Estonian newspapers offer different reasons for businessman’s murder

ESTONIAN NEWSPAPERS OFFER DIFFERENT REASONS FOR BUSINESSMAN’S MURDER

Baltic News Service
May 26, 2004

TALLINN, May 26 — Citing unnamed sources, major dailies in Estonia
on Wednesday held out different versions of the reason behind the
assassination of the well-known Russian-speaking businessman Gennadi
Ever in Russia the day before.

According to the Postimees daily, the killing may be the revenge
of the Estonian underworld for Ever’s unfulfilled promises to local
crime lords.

Sources speaking to the newspaper on condition of anonymity suggested
that Ever’s talkativeness, especially among people considered to be
leaders of the Estonian underworld, may have sealed his fate.

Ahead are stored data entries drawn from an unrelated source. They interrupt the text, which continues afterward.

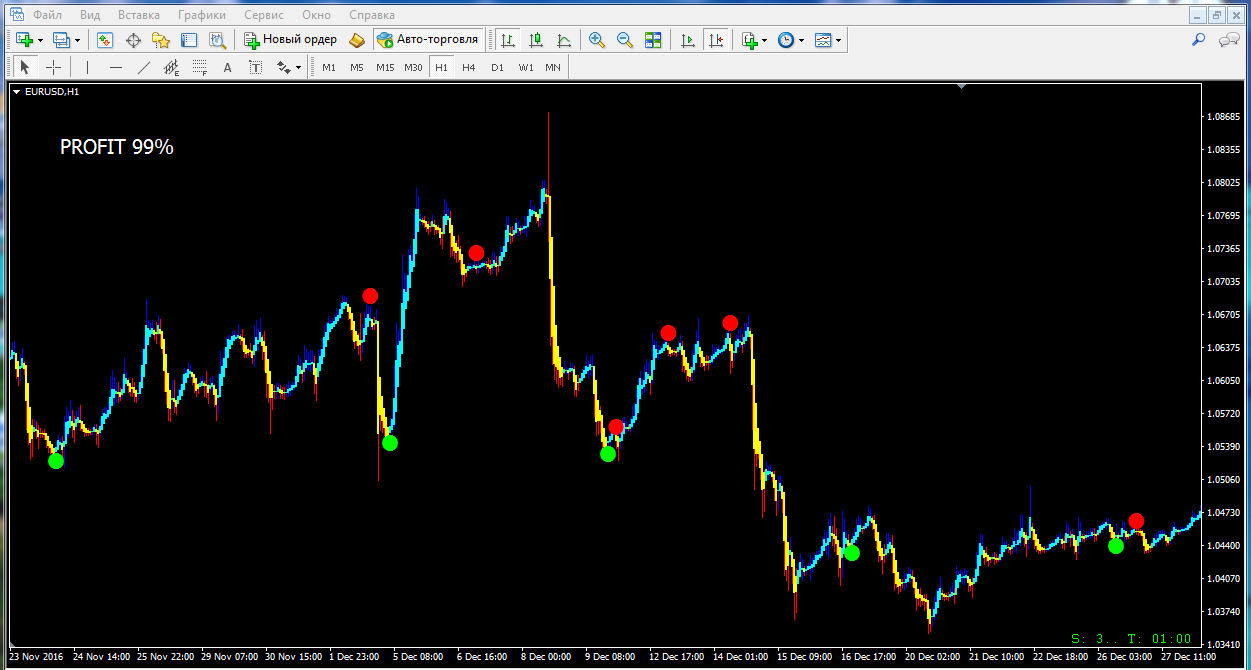The width and height of the screenshot is (1251, 670).
Task: Click the tile windows icon
Action: coord(653,40)
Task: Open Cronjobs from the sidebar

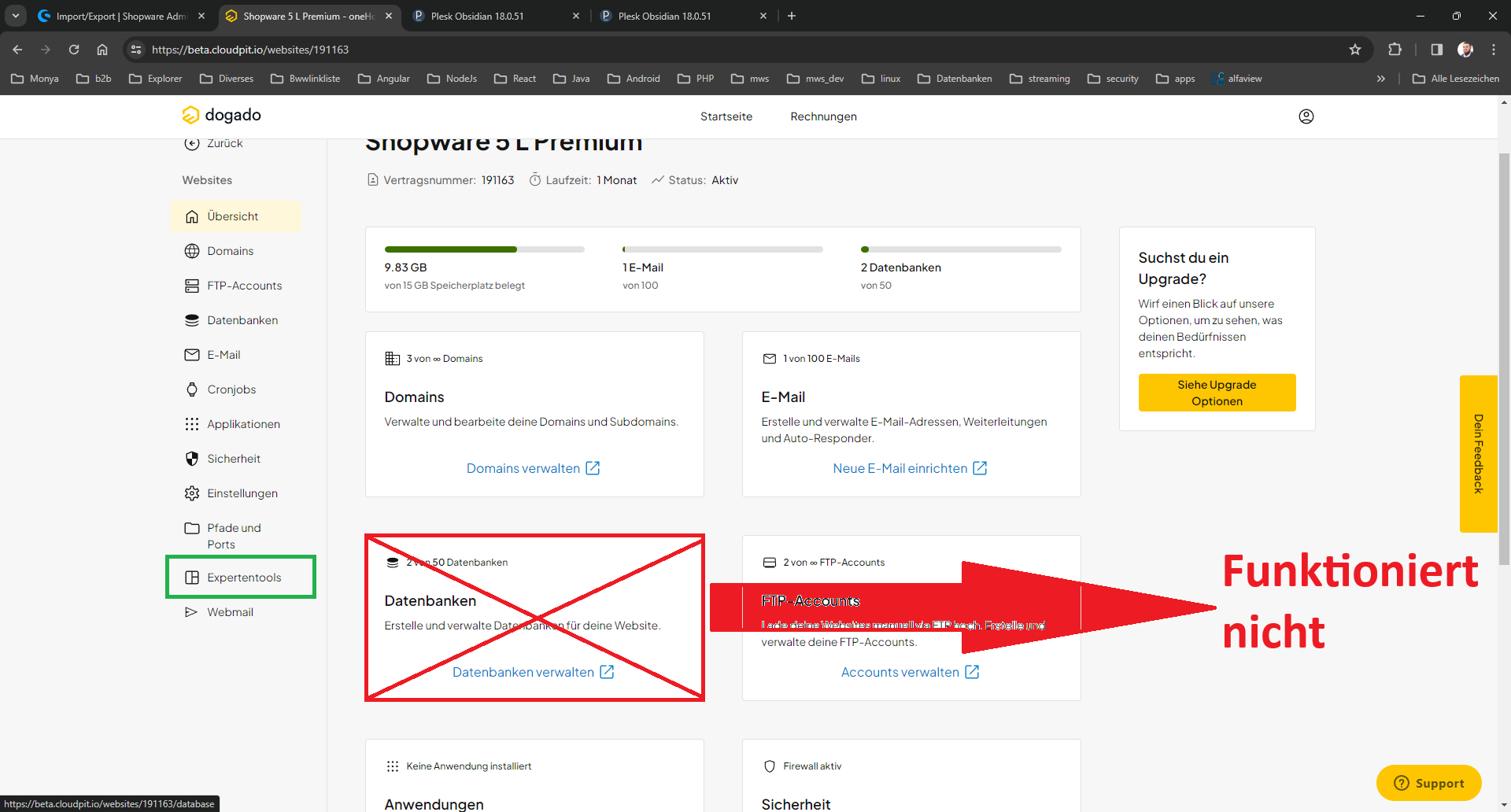Action: tap(231, 389)
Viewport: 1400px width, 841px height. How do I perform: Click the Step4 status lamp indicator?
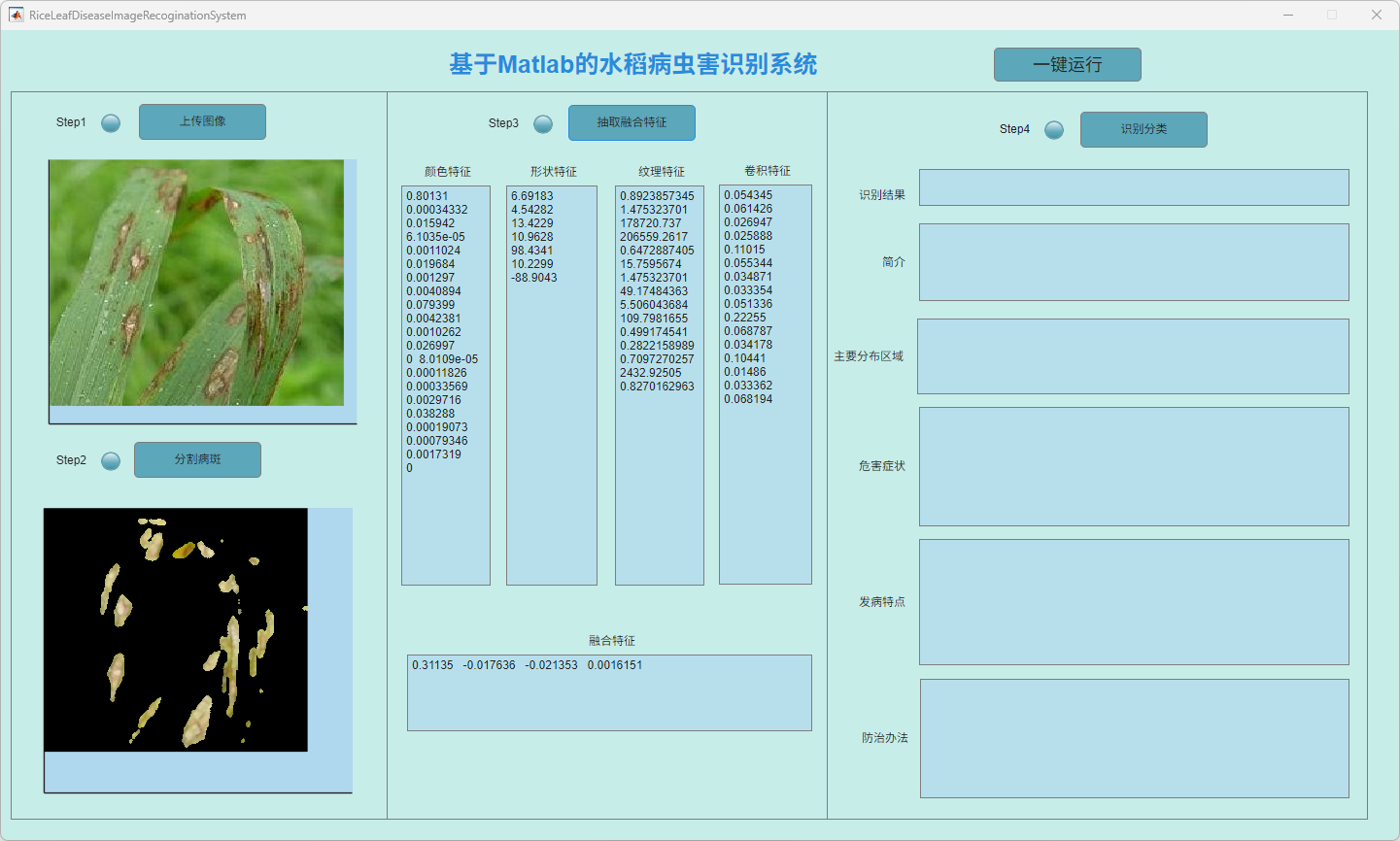(1054, 129)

“Ever enjoyed their attention, he wanted to look influential and
authoritative,” a police source said.

Police sources say one of the promises that Ever, a member of the
previous lineup of the Tallinn city council, gave but never fulfilled
was a promise to alleged underworld boss Harun Dikayev several years
ago to obtain all necessary permits to build a mosque in Tallinn.
There is no mosque in the Estonian capital to this day.

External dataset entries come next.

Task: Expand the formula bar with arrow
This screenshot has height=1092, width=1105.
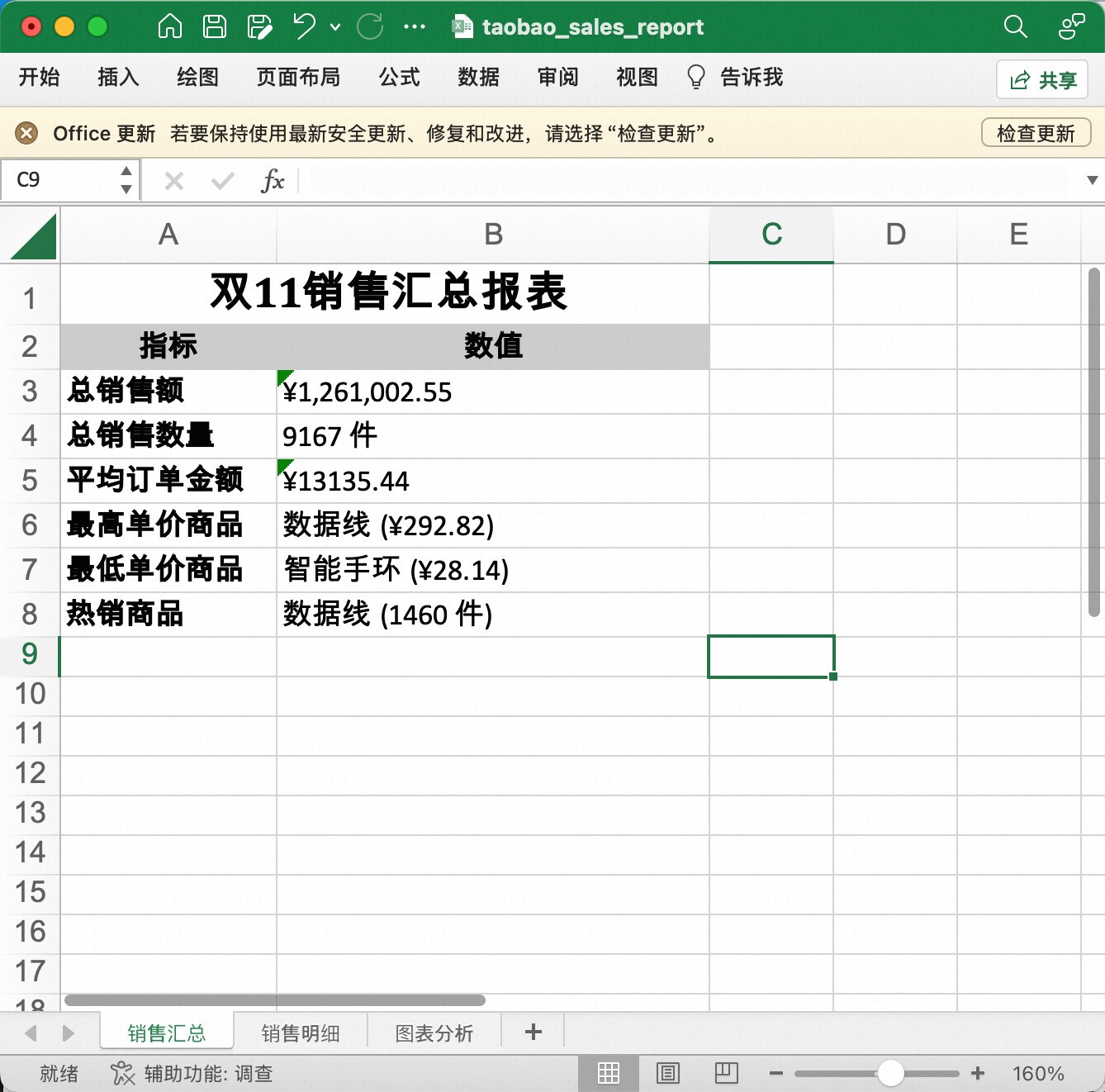Action: tap(1092, 180)
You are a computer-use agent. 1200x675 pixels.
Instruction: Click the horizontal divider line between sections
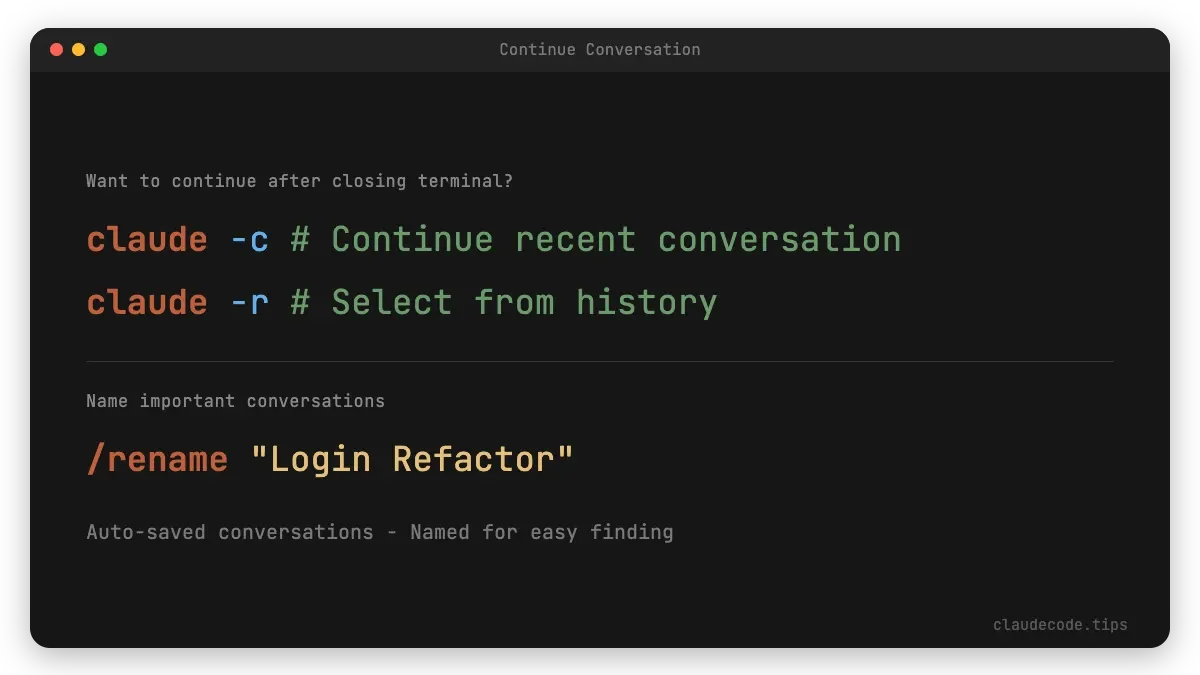point(600,360)
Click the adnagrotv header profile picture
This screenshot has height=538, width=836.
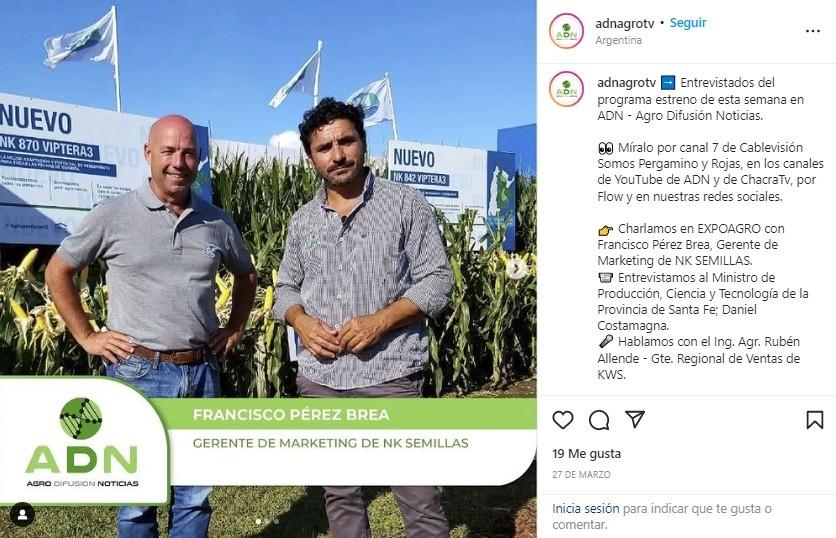[x=566, y=31]
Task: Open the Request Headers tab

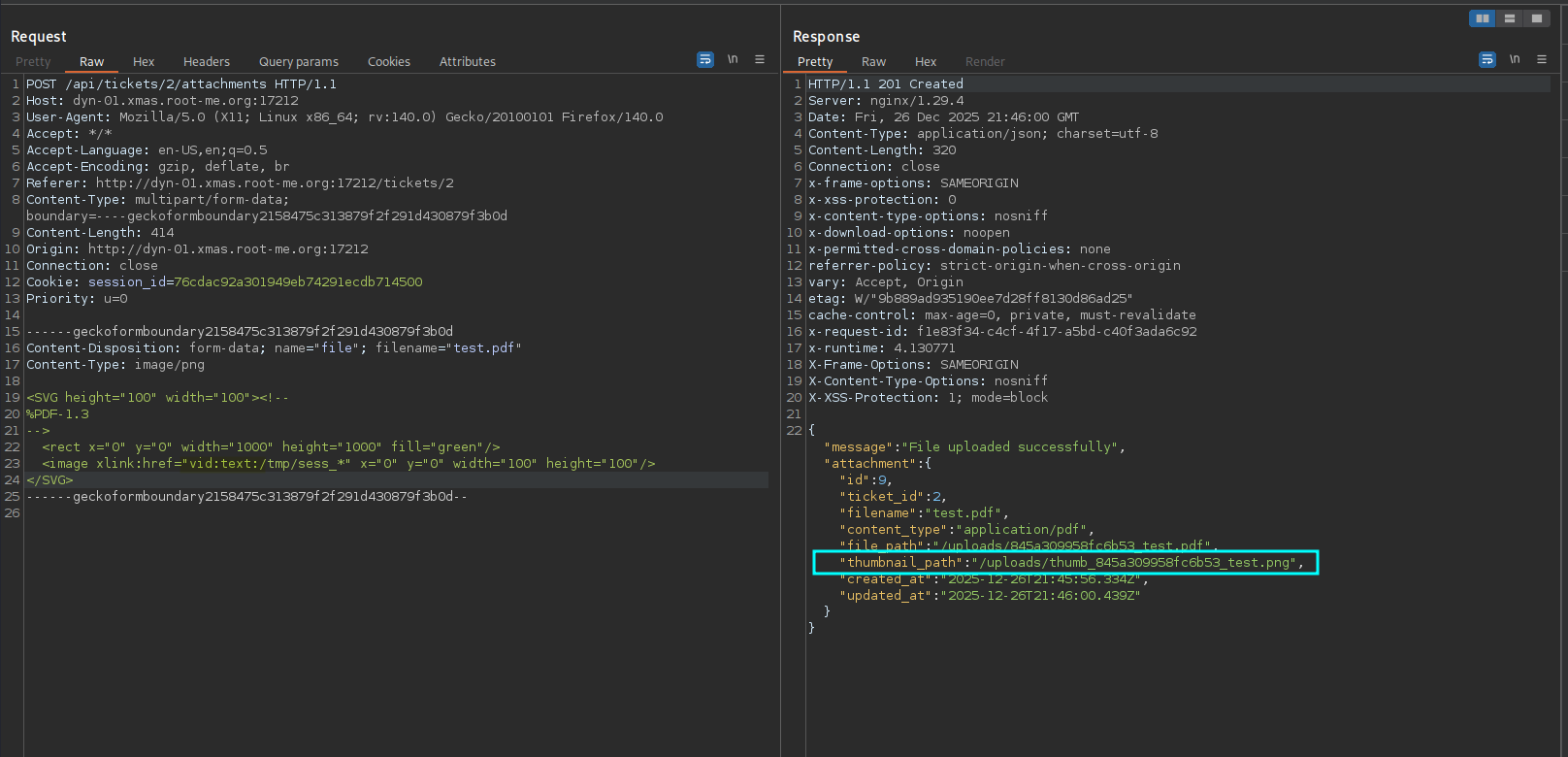Action: (x=207, y=62)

The other possible reason may be linked to Ever’s businesses in Russia,
Postimees reported.

As the newspaper was told, Ever’s partner in restaurant business
in Pskov was an ethnic Armenian businessman known as Rubik. Rubik
was active in Estonia in the early 1990s, unofficially handling the
bookkeeping for local underworld figure Vartan Sarkisyan, who was
murdered in 1994.

Rubik, who moved to Russia after the murder of Sarkisyan, was
assassinated in Pskov two months ago.

“It cannot be ruled out that Ever got into the way of the local
underworld,” a police source said.

Eesti Paevaleht meanwhile is linking Ever’s murder to the gunning
down of Estonian media businessman Vitali Haitov in front of his
Tallinn home in 2001. Sources told the newspaper that Ever may have
been killed by the underworld for being too open-mouthed and telling
his acquaintances how he ordered the murder of Haitov from Dikayev,
and ethnic Chechen. Having heard about this, Dikayev allegedly pledged
to have Ever killed, Eesti Paevaleht said.

The report said it was namely for this reason that Ever last fall
sold most of his business interests and real estate in Estonia and
headed for Russia.

“Since the trial of the murder of Vitali Haitov is still going on,
the topic remains on the agenda,” a police source who investigated
the murder of Haitov said.

Ever was killed with shots from a Kalashnikov assault rifle in the
courtyard of a house in the Russian regional capital Pskov Tuesday
morning.

The killer left the rifle equipped with a silencer on the scene of
crime and fled in a car which was later abandoned and set on fire.